**** Material supplied ****

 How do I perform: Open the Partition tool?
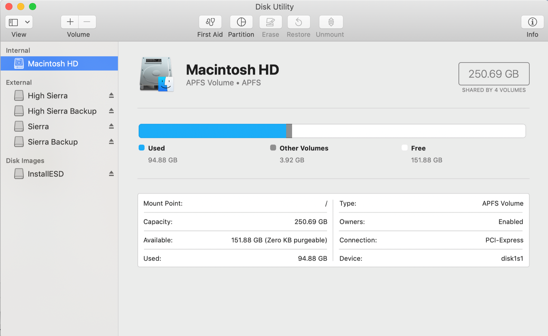tap(241, 22)
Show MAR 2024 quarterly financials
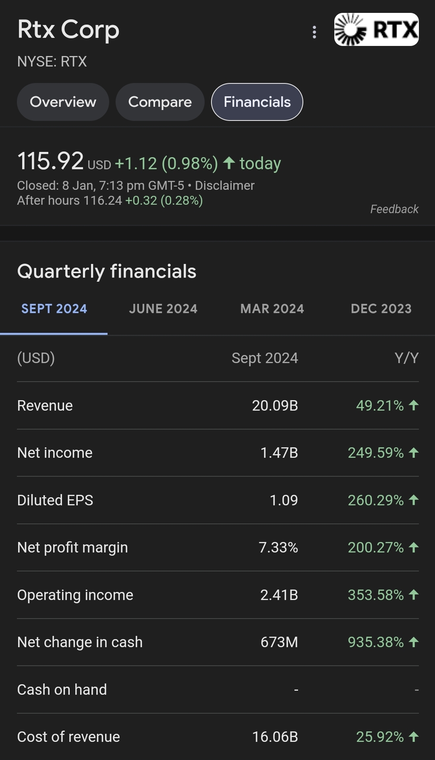This screenshot has height=760, width=435. [272, 309]
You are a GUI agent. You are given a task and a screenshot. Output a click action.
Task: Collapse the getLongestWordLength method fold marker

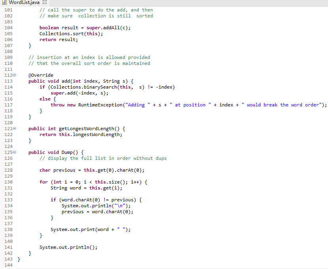tap(14, 128)
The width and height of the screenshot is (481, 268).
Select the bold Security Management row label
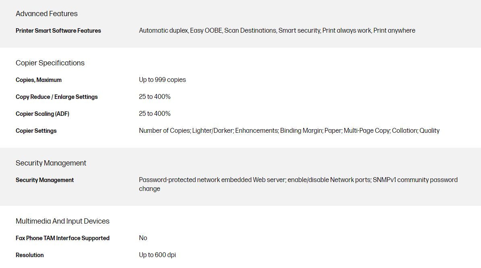(x=45, y=180)
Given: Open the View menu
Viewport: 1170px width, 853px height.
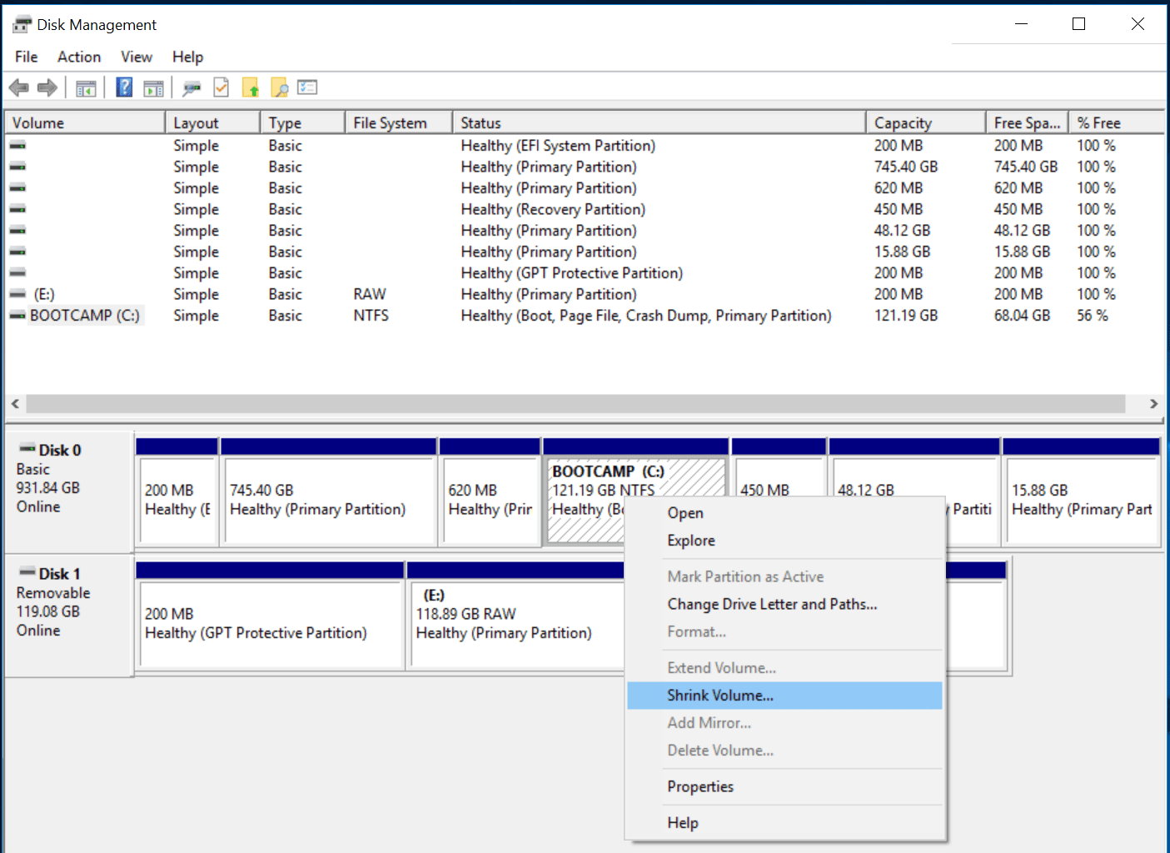Looking at the screenshot, I should 137,57.
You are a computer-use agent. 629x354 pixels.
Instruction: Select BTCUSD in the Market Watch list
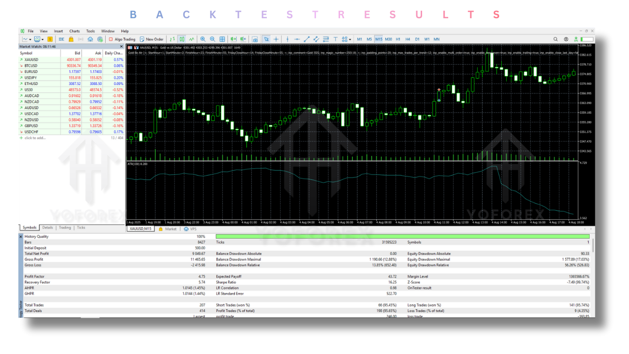(x=31, y=65)
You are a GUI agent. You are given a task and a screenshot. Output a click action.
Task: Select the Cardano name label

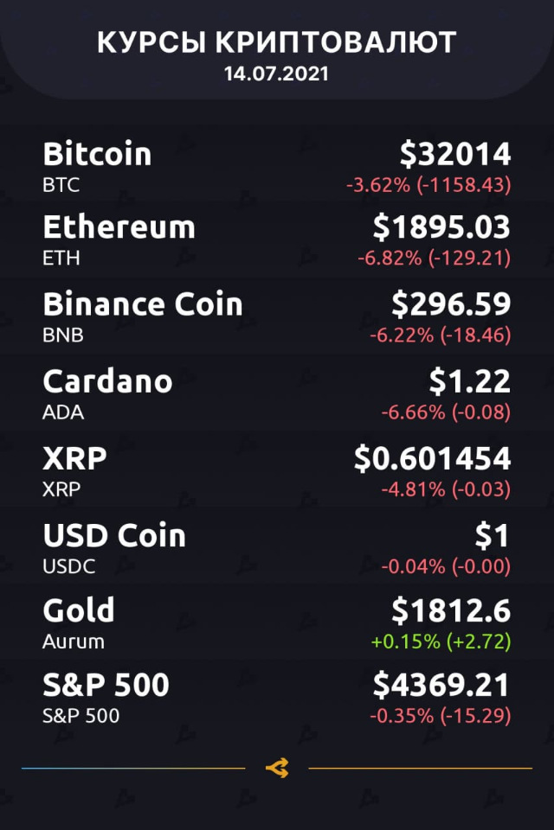tap(107, 381)
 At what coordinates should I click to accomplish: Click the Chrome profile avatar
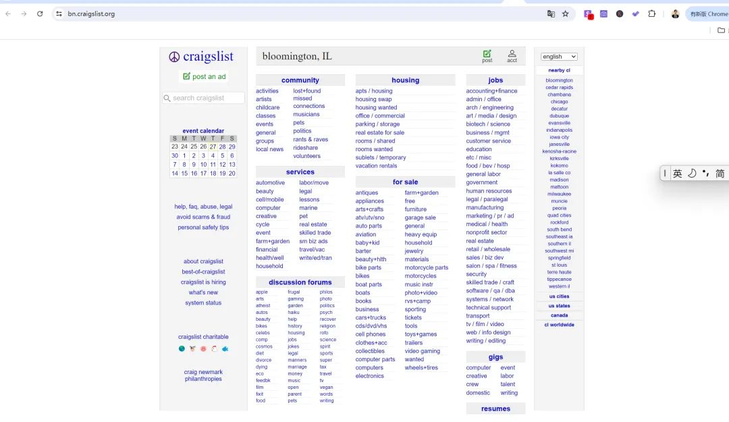675,14
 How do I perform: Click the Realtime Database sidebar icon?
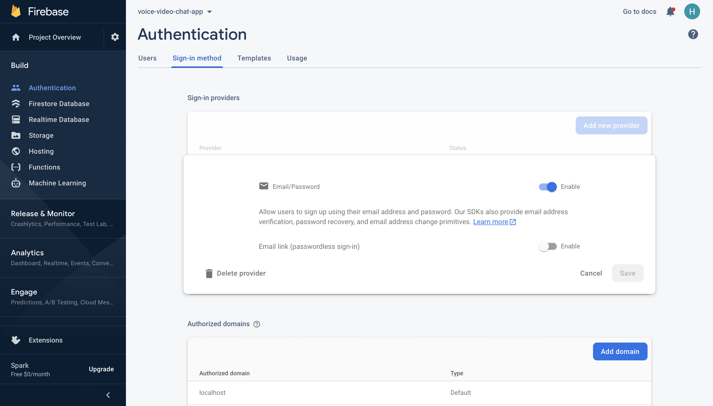(16, 119)
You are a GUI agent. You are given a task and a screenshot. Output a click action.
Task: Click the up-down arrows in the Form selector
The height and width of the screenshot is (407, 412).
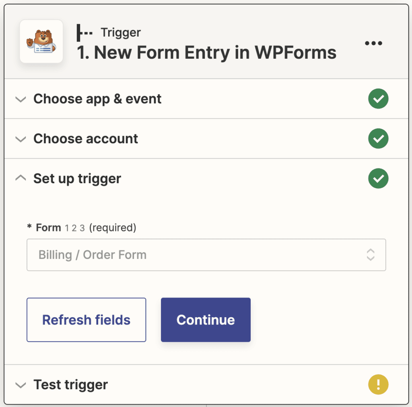click(371, 254)
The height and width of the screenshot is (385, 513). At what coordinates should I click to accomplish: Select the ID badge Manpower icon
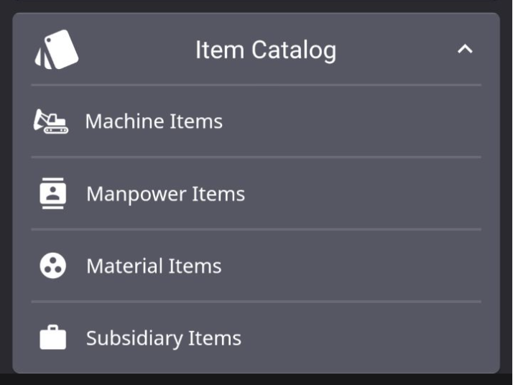(52, 193)
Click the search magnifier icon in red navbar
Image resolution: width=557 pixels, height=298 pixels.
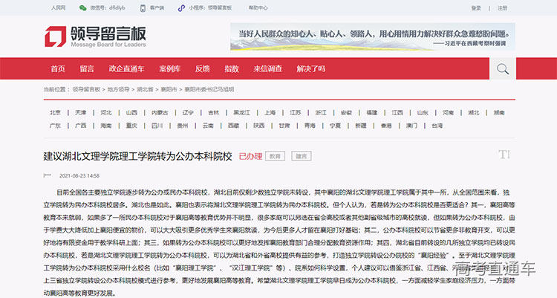click(x=502, y=69)
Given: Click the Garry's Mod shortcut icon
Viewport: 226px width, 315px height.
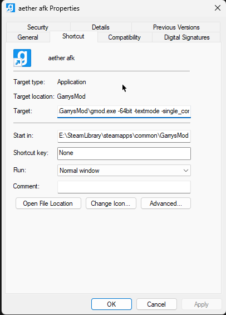Looking at the screenshot, I should click(22, 58).
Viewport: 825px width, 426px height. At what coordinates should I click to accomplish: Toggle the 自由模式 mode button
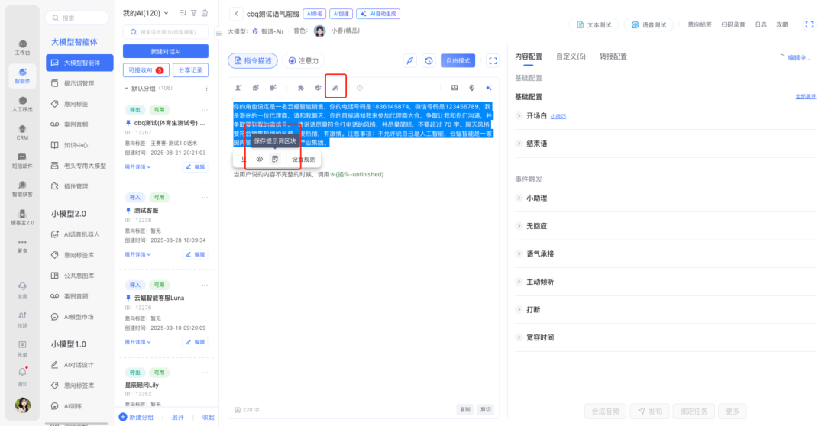(x=458, y=61)
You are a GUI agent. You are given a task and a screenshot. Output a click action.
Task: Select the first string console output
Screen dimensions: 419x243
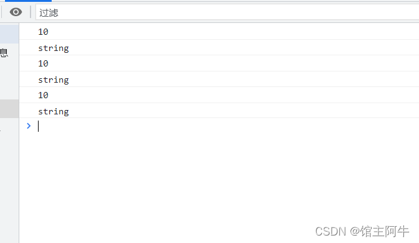54,48
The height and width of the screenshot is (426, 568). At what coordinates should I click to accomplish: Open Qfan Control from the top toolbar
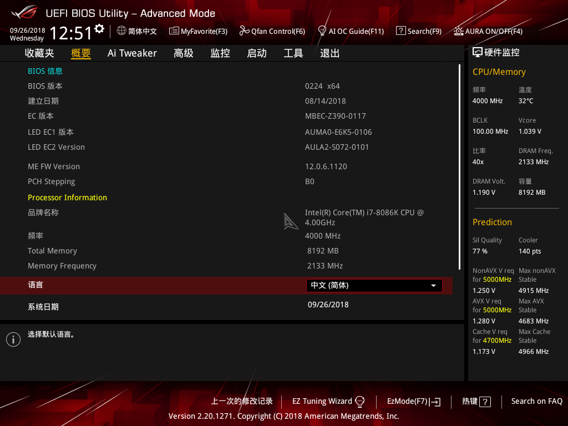click(x=272, y=31)
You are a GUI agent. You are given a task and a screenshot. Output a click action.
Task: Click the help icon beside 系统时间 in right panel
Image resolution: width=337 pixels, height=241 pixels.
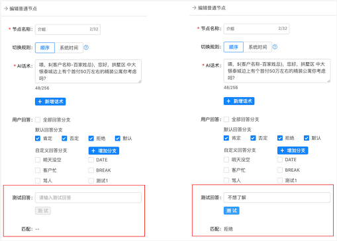click(x=275, y=47)
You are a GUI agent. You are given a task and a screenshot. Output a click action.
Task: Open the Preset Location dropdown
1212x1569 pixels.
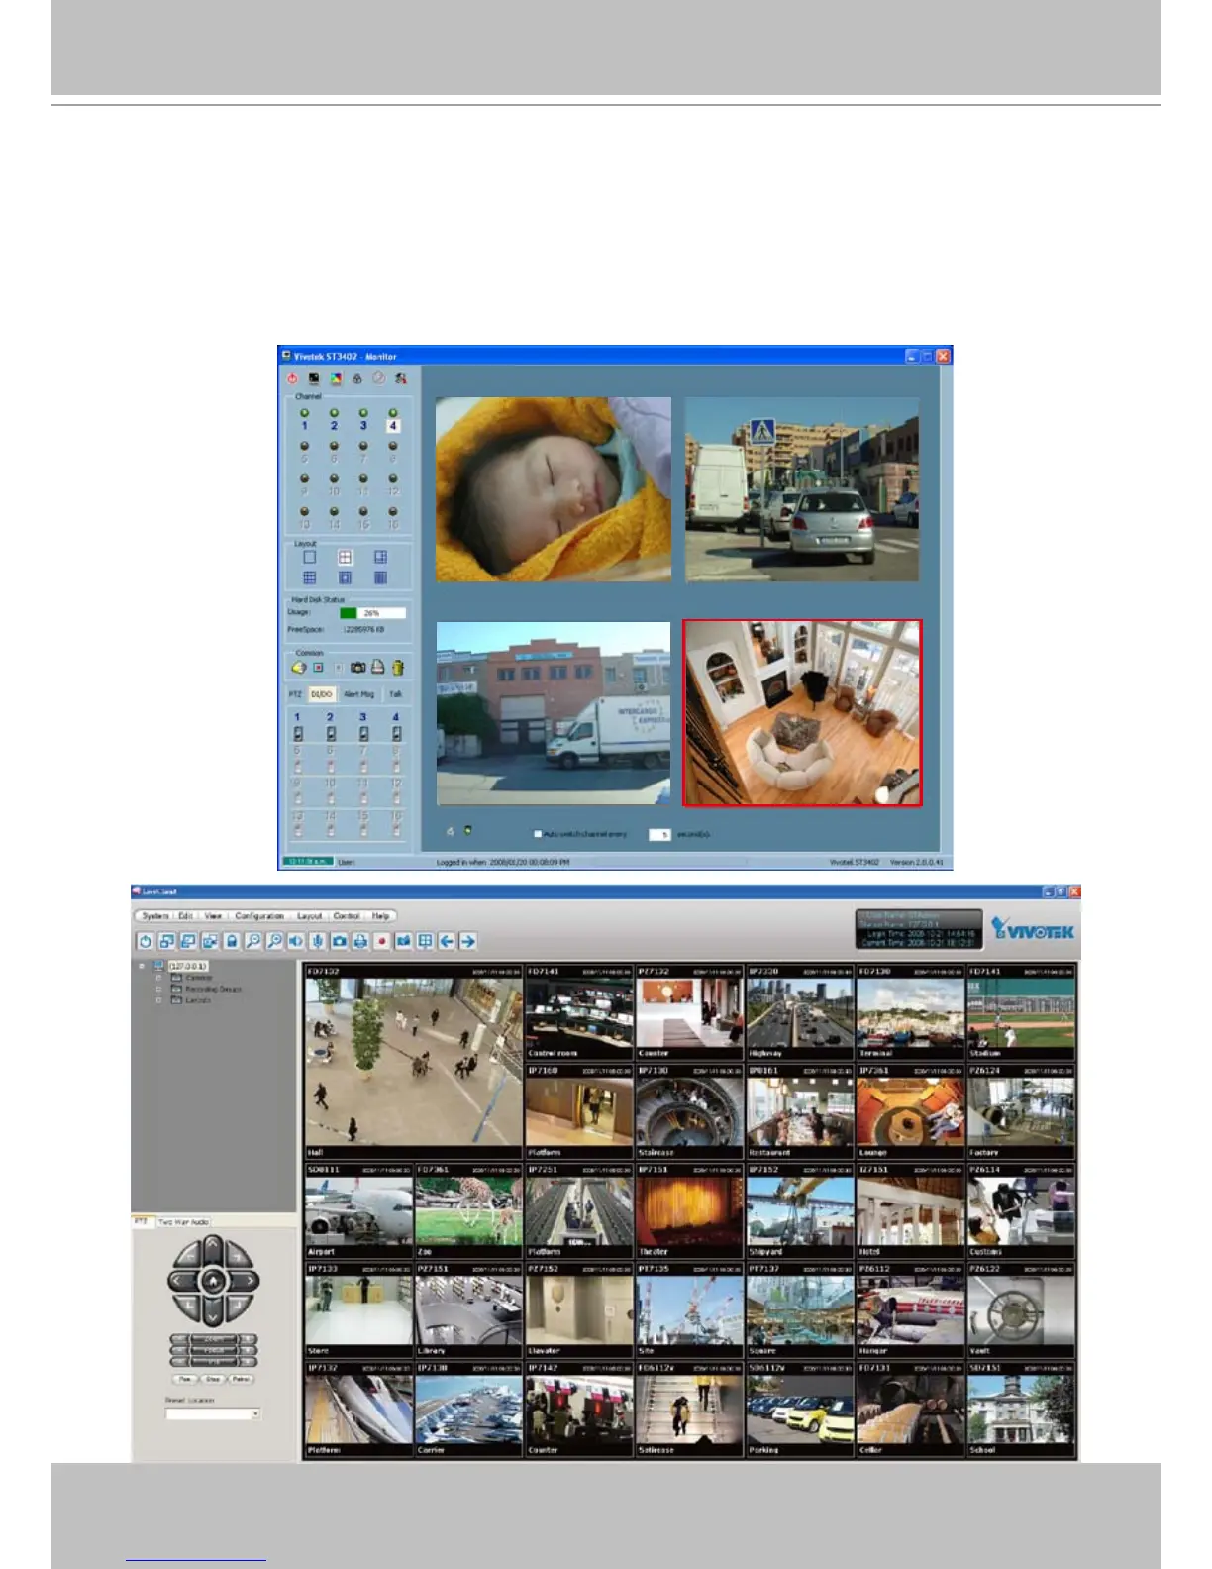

****

| Task statement |
The reply should hold the lines from the top of the records through the line containing "The width and", reproduced exactly, and no pictures.

| Result for this task |
 How do I perform: Open the Partition tool?
tap(241, 22)
Show MAR 2024 quarterly financials
This screenshot has height=760, width=435. [272, 309]
You are a GUI agent. You are given a task and a screenshot. Output a click action.
Task: Collapse the getLongestWordLength method fold marker

tap(14, 128)
The width and height of the screenshot is (481, 268).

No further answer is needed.